-- begin Given text --

# how to make your own snake hook (very easy!)



## Widowman10

I know it's been done before, but i posted this up for our local club to look at (mile high bug club), so i though i may as well post it here too in case anyone wanted to do this. 








hey everyone, i'm going to attempt to walk you through the process of making your own snake hook step-by-step. i tried to take pictures of everything as i went along so that it would be easy to see what i'm doing as i describe it. 

assuming that you have some basic tools, the total cost of the whole project was right around $5. not too bad.

here goes:





STEP 1:

gather your materials. you will need:

-any golf club (found at goodwill for <$3. just look for a grip you like. i like the cushy sticky ones. or green. cause i like green :mrgreen
-cheap mini paint roller (found anywhere for <$2)
-JB Weld (found anywhere, useful for tons of other home projects)
-something to hold stuff with (pliers or, as you'll see later, a vise works great)
-something to saw with (any hacksaw will work, i prefer to use a dremel tool for finer work)







STEP 2:

grab the golf club and secure it (you can put it in a vise, or hold it down with your hand/foot if using a hacksaw).







STEP 3:

saw the head off the golf club as close as you can to the actual head. the shaft of the club is hollow.







STEP 4:

repeat STEP 2 with the paint roller. 







STEP 5:

repeat STEP 3 with the paint roller. the shaft of the roller is solid, so it will take slightly more work. cut off as close as you can, as you need as much as possible to shove inside the end of the golf club.







STEP 6:

crack off the plastic pieces and take off all other extraneous parts.







STEP 7:

secure the cut off paint roller. here is where a vise is really helpful as you need this piece to be fairly stable. 







STEP 8:

make a beveled edge on the end of the hook. you want the bottom of the hook to be flat and the edge to go down to the ground. it will be much easier to scoop up a snake this way.

-- end Given text --

> _Given task a_:
Can you rename "shield" to "lock" in the records, reproducing the stretch from the line containing "Where should I click to: Click the tracking" through the line containing "pyautogui.click(x=261, y=11)" with nothing else altered?
The snake hook guide and the records come from unrelated sources.

-- begin Available records --

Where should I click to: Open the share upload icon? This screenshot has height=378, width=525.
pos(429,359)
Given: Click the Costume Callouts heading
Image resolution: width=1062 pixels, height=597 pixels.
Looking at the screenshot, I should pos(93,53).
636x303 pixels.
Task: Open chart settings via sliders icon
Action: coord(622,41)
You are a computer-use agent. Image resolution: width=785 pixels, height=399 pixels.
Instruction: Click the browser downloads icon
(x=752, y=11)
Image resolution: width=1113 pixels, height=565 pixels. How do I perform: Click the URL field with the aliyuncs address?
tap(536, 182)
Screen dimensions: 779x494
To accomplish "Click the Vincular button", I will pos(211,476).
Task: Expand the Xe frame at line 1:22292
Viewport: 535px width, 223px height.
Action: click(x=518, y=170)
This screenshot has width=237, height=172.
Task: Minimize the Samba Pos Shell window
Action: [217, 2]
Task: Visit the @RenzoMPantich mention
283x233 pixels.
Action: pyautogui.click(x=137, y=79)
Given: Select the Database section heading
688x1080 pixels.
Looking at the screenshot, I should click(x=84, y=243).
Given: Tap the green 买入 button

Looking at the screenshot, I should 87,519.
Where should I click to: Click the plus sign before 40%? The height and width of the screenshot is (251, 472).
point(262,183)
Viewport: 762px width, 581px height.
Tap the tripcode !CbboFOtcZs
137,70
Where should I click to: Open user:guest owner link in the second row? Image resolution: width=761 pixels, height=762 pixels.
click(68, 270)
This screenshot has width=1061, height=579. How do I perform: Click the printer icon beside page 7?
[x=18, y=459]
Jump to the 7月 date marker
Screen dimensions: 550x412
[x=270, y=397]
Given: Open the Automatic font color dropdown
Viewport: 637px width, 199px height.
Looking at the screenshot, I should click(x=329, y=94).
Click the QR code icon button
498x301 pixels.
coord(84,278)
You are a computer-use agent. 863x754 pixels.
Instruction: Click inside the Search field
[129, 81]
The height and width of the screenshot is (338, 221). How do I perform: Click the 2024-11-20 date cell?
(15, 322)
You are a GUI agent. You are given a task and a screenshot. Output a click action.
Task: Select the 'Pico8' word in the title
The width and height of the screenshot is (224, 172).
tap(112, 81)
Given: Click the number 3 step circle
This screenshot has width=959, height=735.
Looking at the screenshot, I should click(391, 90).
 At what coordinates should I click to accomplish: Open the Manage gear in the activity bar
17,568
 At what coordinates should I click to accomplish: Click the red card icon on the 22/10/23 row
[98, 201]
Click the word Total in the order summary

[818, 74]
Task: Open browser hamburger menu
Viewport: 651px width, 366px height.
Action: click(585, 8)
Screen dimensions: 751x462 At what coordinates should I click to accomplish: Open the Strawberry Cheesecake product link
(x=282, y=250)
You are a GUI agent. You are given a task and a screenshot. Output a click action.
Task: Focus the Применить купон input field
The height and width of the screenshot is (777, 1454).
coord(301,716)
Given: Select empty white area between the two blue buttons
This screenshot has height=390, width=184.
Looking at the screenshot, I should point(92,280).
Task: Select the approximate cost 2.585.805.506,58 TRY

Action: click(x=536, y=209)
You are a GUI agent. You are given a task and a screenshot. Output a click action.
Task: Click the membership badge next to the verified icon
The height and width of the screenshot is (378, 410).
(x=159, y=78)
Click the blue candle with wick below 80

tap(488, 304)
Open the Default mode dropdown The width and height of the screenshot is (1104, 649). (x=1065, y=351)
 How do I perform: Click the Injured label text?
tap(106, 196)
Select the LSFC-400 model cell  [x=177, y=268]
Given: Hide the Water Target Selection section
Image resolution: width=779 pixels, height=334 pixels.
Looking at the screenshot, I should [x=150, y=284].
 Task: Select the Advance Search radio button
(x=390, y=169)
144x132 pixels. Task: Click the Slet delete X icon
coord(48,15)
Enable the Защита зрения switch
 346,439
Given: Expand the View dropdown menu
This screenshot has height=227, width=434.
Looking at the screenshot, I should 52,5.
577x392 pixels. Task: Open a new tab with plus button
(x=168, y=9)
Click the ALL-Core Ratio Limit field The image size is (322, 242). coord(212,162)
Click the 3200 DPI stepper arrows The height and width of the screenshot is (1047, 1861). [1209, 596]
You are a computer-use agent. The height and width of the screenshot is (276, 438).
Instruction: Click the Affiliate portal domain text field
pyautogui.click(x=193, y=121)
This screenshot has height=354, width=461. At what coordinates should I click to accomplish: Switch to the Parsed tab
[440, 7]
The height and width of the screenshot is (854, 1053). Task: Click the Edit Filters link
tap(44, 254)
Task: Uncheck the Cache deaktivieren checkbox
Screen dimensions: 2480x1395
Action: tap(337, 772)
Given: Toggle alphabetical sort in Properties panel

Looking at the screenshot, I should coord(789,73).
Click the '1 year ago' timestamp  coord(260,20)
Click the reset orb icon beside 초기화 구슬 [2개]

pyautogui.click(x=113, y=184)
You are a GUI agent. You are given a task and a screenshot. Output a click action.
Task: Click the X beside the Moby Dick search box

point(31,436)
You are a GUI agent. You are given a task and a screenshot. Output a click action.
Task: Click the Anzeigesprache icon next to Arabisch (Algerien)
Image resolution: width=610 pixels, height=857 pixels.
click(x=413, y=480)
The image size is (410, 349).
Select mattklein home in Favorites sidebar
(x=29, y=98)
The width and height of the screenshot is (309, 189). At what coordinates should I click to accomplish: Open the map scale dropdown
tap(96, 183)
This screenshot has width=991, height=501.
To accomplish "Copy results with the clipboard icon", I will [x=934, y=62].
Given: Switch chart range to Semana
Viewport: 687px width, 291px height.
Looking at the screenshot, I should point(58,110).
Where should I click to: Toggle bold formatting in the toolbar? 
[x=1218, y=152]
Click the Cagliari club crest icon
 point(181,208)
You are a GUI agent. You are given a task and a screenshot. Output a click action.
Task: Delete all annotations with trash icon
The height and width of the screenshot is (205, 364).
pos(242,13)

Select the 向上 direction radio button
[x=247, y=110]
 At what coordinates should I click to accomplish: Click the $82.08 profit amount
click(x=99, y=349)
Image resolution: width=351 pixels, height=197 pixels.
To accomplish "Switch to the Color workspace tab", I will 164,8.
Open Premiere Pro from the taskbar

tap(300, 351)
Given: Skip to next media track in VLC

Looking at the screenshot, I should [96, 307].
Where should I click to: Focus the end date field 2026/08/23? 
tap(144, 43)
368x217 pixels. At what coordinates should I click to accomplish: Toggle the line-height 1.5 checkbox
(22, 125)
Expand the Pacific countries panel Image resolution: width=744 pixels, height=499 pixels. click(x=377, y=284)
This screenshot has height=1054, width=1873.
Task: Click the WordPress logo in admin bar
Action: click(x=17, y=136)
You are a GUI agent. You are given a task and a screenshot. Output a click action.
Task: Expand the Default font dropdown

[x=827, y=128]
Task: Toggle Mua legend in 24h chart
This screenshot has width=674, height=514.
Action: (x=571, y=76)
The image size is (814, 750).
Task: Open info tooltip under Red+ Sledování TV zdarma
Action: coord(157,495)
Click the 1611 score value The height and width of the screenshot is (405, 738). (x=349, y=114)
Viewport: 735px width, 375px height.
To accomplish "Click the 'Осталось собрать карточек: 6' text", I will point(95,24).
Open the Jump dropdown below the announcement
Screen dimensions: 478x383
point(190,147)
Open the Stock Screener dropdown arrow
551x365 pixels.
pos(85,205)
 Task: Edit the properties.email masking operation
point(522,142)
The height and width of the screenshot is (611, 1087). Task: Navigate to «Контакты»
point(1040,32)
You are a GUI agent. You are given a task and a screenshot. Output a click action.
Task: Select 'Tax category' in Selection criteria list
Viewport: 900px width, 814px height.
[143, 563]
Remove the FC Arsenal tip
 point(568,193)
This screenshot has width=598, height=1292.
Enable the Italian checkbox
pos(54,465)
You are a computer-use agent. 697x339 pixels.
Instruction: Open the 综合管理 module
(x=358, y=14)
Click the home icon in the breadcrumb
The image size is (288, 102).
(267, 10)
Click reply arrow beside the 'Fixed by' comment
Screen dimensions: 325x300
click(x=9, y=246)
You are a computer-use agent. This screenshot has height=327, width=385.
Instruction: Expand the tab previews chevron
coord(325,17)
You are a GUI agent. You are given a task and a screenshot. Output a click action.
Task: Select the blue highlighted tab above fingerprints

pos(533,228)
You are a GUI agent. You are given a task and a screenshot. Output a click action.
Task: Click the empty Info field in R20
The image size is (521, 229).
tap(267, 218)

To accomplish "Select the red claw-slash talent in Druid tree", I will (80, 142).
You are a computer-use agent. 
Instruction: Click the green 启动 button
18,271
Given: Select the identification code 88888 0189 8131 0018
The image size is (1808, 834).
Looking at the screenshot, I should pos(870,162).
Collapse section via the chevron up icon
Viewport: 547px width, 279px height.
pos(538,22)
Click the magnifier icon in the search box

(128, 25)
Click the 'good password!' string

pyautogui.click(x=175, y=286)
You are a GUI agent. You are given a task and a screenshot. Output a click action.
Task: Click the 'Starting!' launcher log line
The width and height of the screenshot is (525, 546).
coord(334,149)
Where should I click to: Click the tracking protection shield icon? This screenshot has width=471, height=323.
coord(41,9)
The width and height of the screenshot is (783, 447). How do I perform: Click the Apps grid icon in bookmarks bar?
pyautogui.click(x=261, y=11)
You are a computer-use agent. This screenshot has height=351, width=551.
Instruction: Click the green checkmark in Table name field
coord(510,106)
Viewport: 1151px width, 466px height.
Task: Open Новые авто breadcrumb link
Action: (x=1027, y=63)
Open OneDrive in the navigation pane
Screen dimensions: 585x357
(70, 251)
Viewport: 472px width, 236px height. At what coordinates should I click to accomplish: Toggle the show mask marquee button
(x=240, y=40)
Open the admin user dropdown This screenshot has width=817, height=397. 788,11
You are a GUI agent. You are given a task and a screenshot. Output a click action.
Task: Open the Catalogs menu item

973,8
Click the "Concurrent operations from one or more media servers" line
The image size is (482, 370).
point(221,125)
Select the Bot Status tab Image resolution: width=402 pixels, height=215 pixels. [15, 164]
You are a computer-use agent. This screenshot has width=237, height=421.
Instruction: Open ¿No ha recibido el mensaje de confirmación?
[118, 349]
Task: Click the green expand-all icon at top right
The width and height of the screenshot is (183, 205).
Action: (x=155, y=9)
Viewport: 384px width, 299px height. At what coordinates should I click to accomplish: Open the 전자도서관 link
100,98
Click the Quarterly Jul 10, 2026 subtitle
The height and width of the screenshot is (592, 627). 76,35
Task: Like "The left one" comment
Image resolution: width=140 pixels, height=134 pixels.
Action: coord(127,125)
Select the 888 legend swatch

-- end Available records --

> _Given task b_:
Would you write what comes next in the snake hook guide?

> _Final result a_:
Where should I click to: Click the tracking protection lock icon? This screenshot has width=471, height=323.
coord(41,9)
The width and height of the screenshot is (783, 447). How do I perform: Click the Apps grid icon in bookmarks bar?
pyautogui.click(x=261, y=11)

> _Final result b_:
now there are several ways to do this part. my favorite is with a bench grinder, but i realize most people don't own one (neither do i anymore...). so i used my dremel tool to take it down. make sure there are no sharp edges!







STEP 9:

grab a plate and a plastic knife or spoon. mix the JB Weld (about half and half).







STEP 10:

slather the hollow end of the golf club with some JB.







STEP 11:

make sure some gets down in there, and not just around the outside.







STEP 12:

slather the end, and sides, of the portion of the hook to be inserted into the golf club.







STEP 13:

insert head of hook into hollow end of golf club, and wipe up the mess that will squeeze out the sides, leaving just a little where they meet.







STEP 14:

hang off edge of table to dry and harden. should take about 24 hrs to be certain that it is ready for use.







closeup of where they meet.







STEP 15:

sand off extra weld (using sandpaper or dremel tool. or just leave it if you don't care!).







STEP 16:

GO HERPING!!!


----------



## Shrike

Two words:  Midwest Tongs.  Just kidding, thanks for the info.  The finished product looks nice!


----------



## Widowman10

freakin expensive though!! not $5...


----------



## sick4x4

yeah i was going to say, or just spend $5 bucks and save some time lol..... but a cleaver do it yourself tutorial...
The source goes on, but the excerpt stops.